Maribyrnong residents are unhappy with the state government’s plan to establish the area as a residential growth zone.
The zone would allow apartments and buildings up to four storeys high to be built next to houses in some areas of the municipality.
Submissions to the council to create residential growth zones closed on November 10, but locals insist that they were not directly notified.
Stirling Street, Footscray, resident Jill Wilson said nobody was aware of the submissions and local residents did not have a say. “They put the advertisement on page 21 of the local paper, in with the phone sex ads in the Maribyrnong Leader, so nobody was aware,” she said.
Greens Western Metropolitan Region MP Colleen Hartland said the residents should have been properly notified.

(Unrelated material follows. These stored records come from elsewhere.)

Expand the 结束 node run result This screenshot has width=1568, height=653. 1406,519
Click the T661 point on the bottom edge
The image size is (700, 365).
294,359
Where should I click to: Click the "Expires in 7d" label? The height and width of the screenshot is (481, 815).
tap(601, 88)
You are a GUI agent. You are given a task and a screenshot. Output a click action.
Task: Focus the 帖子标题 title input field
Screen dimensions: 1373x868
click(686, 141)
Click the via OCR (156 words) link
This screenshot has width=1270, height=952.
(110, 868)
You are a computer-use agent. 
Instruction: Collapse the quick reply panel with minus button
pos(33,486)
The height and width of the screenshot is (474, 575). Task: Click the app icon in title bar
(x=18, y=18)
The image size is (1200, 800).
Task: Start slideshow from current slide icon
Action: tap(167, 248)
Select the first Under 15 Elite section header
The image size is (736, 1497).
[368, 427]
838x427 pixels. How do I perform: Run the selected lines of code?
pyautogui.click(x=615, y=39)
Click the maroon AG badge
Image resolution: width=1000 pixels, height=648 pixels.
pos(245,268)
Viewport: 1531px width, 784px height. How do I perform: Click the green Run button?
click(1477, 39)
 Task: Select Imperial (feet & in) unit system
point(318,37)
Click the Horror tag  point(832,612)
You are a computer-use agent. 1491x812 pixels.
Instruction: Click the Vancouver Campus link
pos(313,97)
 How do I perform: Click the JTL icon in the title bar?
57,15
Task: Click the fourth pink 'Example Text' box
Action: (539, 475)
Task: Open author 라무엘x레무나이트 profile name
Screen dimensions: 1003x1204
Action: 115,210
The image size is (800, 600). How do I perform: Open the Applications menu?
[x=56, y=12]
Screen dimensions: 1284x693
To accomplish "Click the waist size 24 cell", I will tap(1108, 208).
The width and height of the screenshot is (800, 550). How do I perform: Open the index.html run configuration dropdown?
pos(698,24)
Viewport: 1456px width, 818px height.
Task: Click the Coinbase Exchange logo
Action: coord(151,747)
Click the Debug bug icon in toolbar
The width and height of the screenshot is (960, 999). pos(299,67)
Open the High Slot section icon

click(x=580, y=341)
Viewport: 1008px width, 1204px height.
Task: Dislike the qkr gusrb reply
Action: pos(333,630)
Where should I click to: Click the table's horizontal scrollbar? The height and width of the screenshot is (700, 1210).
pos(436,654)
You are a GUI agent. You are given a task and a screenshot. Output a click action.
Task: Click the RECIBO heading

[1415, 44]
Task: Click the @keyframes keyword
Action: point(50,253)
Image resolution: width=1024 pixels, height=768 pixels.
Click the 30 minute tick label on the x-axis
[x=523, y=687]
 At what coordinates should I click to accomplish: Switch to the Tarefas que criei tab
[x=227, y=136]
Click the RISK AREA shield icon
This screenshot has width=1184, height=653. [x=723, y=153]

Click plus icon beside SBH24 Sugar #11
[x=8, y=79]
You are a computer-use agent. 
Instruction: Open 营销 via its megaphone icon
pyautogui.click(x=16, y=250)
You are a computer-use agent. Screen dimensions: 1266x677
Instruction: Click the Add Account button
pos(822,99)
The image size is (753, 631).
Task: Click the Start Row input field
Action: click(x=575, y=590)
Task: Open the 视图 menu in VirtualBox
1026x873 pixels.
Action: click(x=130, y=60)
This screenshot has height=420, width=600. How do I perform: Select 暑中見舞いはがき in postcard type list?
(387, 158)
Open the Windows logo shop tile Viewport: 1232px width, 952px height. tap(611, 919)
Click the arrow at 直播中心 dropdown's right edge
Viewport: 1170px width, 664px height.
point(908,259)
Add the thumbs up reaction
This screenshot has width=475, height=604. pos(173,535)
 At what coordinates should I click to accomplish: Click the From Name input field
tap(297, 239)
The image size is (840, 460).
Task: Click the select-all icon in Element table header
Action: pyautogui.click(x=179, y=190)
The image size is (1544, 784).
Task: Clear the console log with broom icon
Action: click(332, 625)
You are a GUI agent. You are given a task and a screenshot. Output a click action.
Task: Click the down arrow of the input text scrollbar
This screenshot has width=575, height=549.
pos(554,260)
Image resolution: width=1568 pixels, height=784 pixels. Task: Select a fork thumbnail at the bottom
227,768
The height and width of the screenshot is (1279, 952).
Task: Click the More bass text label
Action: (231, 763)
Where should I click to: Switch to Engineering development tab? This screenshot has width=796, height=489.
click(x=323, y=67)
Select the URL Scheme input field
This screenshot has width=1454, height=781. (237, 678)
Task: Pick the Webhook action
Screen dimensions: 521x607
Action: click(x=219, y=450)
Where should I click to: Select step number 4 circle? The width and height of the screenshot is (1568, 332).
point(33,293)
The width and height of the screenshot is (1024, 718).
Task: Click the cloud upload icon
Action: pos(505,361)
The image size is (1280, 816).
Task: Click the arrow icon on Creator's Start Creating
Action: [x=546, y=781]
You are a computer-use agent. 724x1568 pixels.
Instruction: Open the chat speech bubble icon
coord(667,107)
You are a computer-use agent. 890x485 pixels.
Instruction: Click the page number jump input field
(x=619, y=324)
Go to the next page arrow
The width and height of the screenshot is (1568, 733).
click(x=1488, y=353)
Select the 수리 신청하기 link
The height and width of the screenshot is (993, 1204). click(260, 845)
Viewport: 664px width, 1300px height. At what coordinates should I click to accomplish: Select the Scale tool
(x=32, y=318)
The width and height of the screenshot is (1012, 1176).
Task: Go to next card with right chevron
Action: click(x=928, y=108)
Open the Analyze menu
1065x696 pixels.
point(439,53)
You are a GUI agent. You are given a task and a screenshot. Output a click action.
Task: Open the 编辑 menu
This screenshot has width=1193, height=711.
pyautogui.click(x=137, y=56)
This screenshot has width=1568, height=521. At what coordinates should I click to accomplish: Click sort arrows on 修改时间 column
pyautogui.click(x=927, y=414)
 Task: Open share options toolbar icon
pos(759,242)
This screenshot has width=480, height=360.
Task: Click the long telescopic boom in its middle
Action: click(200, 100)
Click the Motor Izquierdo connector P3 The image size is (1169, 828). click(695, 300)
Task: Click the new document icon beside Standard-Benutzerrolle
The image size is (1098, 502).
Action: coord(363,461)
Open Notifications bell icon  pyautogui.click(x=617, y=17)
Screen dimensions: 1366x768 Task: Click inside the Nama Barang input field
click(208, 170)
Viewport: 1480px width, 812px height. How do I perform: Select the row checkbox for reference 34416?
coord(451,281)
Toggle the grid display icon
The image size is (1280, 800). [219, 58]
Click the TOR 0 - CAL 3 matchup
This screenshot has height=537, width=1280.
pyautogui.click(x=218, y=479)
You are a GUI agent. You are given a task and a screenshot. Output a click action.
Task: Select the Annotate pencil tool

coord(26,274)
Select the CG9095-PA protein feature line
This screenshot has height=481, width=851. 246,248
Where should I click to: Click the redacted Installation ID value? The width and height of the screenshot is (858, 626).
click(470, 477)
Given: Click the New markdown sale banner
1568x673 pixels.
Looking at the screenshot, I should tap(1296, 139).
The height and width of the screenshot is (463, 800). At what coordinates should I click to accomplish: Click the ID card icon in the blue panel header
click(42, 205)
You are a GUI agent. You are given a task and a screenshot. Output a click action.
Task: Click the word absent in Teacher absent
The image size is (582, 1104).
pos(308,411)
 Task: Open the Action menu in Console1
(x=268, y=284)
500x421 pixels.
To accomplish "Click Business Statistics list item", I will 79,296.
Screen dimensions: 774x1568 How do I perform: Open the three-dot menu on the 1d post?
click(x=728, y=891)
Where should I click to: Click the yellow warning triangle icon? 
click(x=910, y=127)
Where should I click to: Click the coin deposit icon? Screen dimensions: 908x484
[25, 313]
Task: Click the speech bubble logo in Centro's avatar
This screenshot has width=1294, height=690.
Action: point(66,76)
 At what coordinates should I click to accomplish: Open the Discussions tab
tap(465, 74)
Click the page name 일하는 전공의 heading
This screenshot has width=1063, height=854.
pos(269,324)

“It’s very disappointing that the government failed to directly notify residents whose homes are to be rezoned [to] give them the opportunity to write a submission,” Ms Hartland said.
Ms Wilson said Stirling Street was a small thoroughfare with no capacity for that level of infrastructure or development. She said rezoning could result in the suburb losing its character.
The residential growth zones also allow for a greater range of non-residential uses to serve local community needs, but the rollout of the plans has sparked anxiety for residents.
Ms Hartland said the government just wanted to “cram more and more people in with little regard to provision of essential services”.
The new residential zones have been planned by consecutive governments over the past decade, and have been introduced to 22 of Melbourne’s 31 council areas.